It's good to see this moving forward. I originally proposed this in a
patch submitted in 2020. I suspect implementation details have changed
since then, but it might make sense to look back at that discussion if
nobody has done so yet (apologies if this was already done and I
missed it) to make sure nothing is overlooked -- I remember there were
some subtleties with what fs backends might try to do with chmod on
symlinks. My proposed commit message also documented a lot of the
history of the issue that might be useful to have as context.

https://lore.kernel.org/all/20200910170256.GK3265@brightrain.aerifal.cx/T/

Rich
  
David Howells July 25, 2023, 3:58 p.m. UTC | #4
Rather than adding a fchmodat2() syscall, should we add a "set_file_attrs()"
syscall that takes a mask and allows you to set a bunch of stuff all in one
go?  Basically, an interface to notify_change() in the kernel that would allow
several stats to be set atomically.  This might be of particular interest to
network filesystems.

David
  
Florian Weimer July 25, 2023, 4:10 p.m. UTC | #5
* David Howells:

> Rather than adding a fchmodat2() syscall, should we add a "set_file_attrs()"
> syscall that takes a mask and allows you to set a bunch of stuff all in one
> go?  Basically, an interface to notify_change() in the kernel that would allow
> several stats to be set atomically.  This might be of particular interest to
> network filesystems.

Do you mean atomically as in compare-and-swap (update only if old values
match), or just a way to update multiple file attributes with a single
system call?

Thanks,
Florian
  
Aleksa Sarai July 25, 2023, 4:50 p.m. UTC | #6
On 2023-07-25, David Howells <dhowells@redhat.com> wrote:
> Rather than adding a fchmodat2() syscall, should we add a "set_file_attrs()"
> syscall that takes a mask and allows you to set a bunch of stuff all in one
> go?  Basically, an interface to notify_change() in the kernel that would allow
> several stats to be set atomically.  This might be of particular interest to
> network filesystems.

Presumably looking something like statx(2) (except hopefully with
extensible structs this time :P)? I think that could also be useful, but
given this is a fairly straight-forward syscall addition (and it also
would resolve the AT_EMPTY_PATH issue for chmod as well as simplify the
glibc wrapper), I think it makes sense to take this and we can do
set_statx(2) separately?
  
David Howells July 25, 2023, 6:39 p.m. UTC | #7
Florian Weimer <fweimer@redhat.com> wrote:

> > Rather than adding a fchmodat2() syscall, should we add a
> > "set_file_attrs()" syscall that takes a mask and allows you to set a bunch
> > of stuff all in one go?  Basically, an interface to notify_change() in the
> > kernel that would allow several stats to be set atomically.  This might be
> > of particular interest to network filesystems.
> 
> Do you mean atomically as in compare-and-swap (update only if old values
> match), or just a way to update multiple file attributes with a single
> system call?

I was thinking more in terms of the latter.  AFAIK, there aren't any network
filesystems support a CAS interface on file attributes like that.  To be able
to do a CAS operation, we'd need to pass in the old values as well as the new.

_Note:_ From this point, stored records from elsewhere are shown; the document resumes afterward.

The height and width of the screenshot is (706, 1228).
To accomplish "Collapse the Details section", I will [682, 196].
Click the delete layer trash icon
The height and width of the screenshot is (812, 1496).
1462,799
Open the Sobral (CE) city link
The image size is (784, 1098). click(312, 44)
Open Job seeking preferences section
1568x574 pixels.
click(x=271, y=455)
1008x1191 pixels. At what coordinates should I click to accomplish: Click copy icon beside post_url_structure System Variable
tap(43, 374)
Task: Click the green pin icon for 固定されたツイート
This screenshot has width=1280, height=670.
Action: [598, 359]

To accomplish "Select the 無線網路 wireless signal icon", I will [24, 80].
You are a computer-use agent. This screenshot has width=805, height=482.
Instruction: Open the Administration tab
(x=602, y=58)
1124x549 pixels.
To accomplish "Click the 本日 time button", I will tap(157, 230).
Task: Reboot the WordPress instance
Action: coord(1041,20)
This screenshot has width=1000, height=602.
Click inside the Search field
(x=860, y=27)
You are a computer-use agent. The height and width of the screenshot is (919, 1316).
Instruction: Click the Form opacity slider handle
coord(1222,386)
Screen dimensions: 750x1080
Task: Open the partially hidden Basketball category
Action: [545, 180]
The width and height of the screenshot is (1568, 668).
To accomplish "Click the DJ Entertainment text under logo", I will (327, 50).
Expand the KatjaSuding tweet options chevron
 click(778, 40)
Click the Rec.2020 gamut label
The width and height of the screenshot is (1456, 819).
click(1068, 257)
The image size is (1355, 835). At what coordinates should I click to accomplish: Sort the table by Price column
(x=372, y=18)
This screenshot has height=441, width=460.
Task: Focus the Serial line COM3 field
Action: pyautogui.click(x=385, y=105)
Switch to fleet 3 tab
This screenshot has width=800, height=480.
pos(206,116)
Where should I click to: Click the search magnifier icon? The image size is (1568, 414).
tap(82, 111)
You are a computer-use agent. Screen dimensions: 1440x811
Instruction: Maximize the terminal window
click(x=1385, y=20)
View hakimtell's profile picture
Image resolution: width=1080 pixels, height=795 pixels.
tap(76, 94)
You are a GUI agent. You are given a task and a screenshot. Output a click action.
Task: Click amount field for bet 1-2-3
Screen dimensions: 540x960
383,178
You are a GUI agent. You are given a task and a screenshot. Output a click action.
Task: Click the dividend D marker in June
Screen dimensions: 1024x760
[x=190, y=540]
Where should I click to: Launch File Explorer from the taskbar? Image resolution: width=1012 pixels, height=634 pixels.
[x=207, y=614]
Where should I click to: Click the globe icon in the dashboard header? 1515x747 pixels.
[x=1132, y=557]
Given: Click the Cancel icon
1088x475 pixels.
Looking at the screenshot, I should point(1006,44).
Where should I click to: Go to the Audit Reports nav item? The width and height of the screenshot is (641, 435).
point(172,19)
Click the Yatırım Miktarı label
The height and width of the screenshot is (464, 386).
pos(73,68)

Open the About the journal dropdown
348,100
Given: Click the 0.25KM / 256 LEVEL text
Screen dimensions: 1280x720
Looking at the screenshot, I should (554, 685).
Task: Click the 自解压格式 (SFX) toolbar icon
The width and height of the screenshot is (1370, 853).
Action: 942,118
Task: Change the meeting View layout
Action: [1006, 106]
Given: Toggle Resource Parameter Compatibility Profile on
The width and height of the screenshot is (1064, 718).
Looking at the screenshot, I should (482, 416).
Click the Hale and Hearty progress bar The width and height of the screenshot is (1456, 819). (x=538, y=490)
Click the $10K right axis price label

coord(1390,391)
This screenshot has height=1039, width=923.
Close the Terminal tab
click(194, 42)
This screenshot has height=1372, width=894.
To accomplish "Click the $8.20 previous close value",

Another thing we could look at is doing "create_and_set_attrs()", possibly
allowing it to take a list of xattrs also.

David
  
dalias@libc.org July 25, 2023, 6:44 p.m. UTC | #8
On Tue, Jul 25, 2023 at 07:39:51PM +0100, David Howells wrote:
> Florian Weimer <fweimer@redhat.com> wrote:
> 
> > > Rather than adding a fchmodat2() syscall, should we add a
> > > "set_file_attrs()" syscall that takes a mask and allows you to set a bunch
> > > of stuff all in one go?  Basically, an interface to notify_change() in the
> > > kernel that would allow several stats to be set atomically.  This might be
> > > of particular interest to network filesystems.
> > 
> > Do you mean atomically as in compare-and-swap (update only if old values
> > match), or just a way to update multiple file attributes with a single
> > system call?
> 
> I was thinking more in terms of the latter.  AFAIK, there aren't any network
> filesystems support a CAS interface on file attributes like that.  To be able
> to do a CAS operation, we'd need to pass in the old values as well as the new.
> 
> Another thing we could look at is doing "create_and_set_attrs()", possibly
> allowing it to take a list of xattrs also.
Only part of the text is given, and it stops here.